Voltamos a publicar texto do Maj Brig Ar da Reserva Wilmar Terroso Freitas, da coletânea Ideias em Destaque, do INCAER - Instituto Histórico-Cultural da Aeronáutica. 
Boa leitura. 
Bom domingo!

UM VOO QUE PASSOU... 
UMA SAUDADE QUE FICOU: 
A ÚLTIMA MISSÃO DO
T-6D 1545

Naquela manhã do dia 28 de fevereiro de 1975, decolaram, da Base Aérea de Belém, para uma longa viagem, os NA T-6G FAB 1557 e T-6D FAB 1545, pilotados pelo Tenente-Aviador Jair Kisiolar dos Santos e por mim, tendo, como mecânico, o Segundo-Sargento Isaías.

O T-6G do líder possuía instrumentos de comunicações e navegação, mas o T-6D – onde eu voava solo, pois o mecânico estava no avião do líder – tinha apenas um equipamento de comunicação em VHF (Very Hight Frequency), motivo pelo qual eu iria voando na ala do avião líder, como sempre foi comum fazê-lo, tanto em voos de instrução, como no emprego operacional de armamento ar-solo.

Seria um voo silencioso, pois eu não tinha um mecânico com quem falar de vez em quando, nem sinais de radionavegação ou broadcasting para sintonizar e ouvir, pela ausência do equipamento de navegação a bordo do 1545. Além disso, aquela não seria uma viagem normal, de rotina: seria uma viagem sem volta, pois as aeronaves NA T-6 Texan estavam sendo desativadas e deveriam ser entregues ao Parque de Material Aeronáutico de Lagoa Santa – MG (PAMA LS), responsável pelo apoio e pelo recolhimento daquele tipo de aeronave.

Eram os dois últimos exemplares do Primeiro Esquadrão Misto de Reconhecimento e Ataque (1º EMRA) em seu derradeiro voo.

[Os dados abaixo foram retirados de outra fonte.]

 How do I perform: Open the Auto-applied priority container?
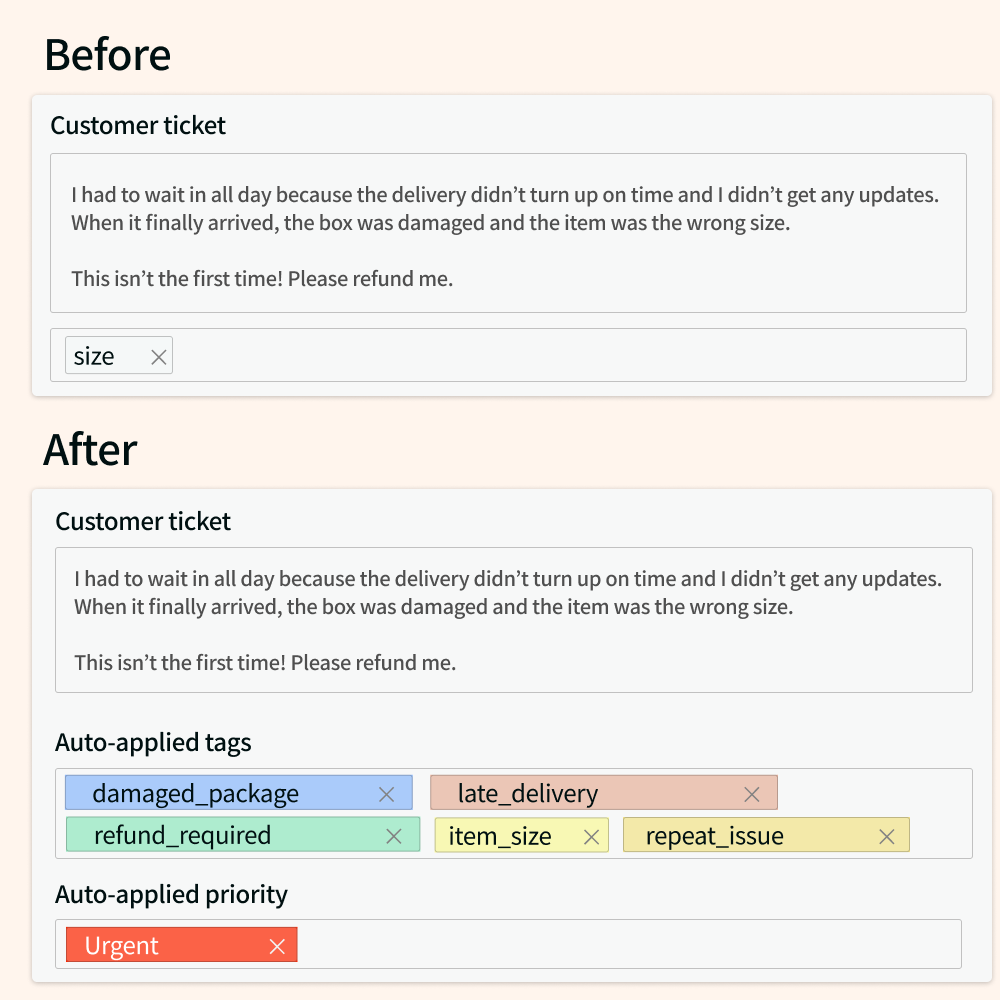[512, 943]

Aqueles dois valorosos T-6 (T-meia), agora “aposentados”, voaram por muitos anos, sobre as coxilhas e serras do Rio Grande do Sul, quando estavam no Primeiro Esquadrão de Reconhecimento e Ataque (1º ERA) na Base Aérea de Canoas – RS, até serem transferidos para a Base Aérea de Belém, ao início de 1973, como equipamentos fundadores do 1º EMRA (Esquadrão Falcão).

Nos dois últimos anos (1973 e 1974), os T-6 sobrepujavam os naturais ruídos e harmoniosos sons da imensa selva amazônica, com o ronco dos seus possantes motores Pratt & Whitney R-1340-AN1 de nove cilindros radiais, arrefecidos a ar. Para o jovem Tenente, os longos voos, geralmente a baixa altitude, sobre a floresta, tendo, como referência, apenas o sinuoso caminho dos rios, as escassas ilhas e os lugarejos ribeirinhos, geravam uma sensação de liberdade e de poder, reforçados pela solidão da cabine e pela espetacular Amazônia que “desfilava” sob as nossas asas, mostrando-se intocada, imensa e bela.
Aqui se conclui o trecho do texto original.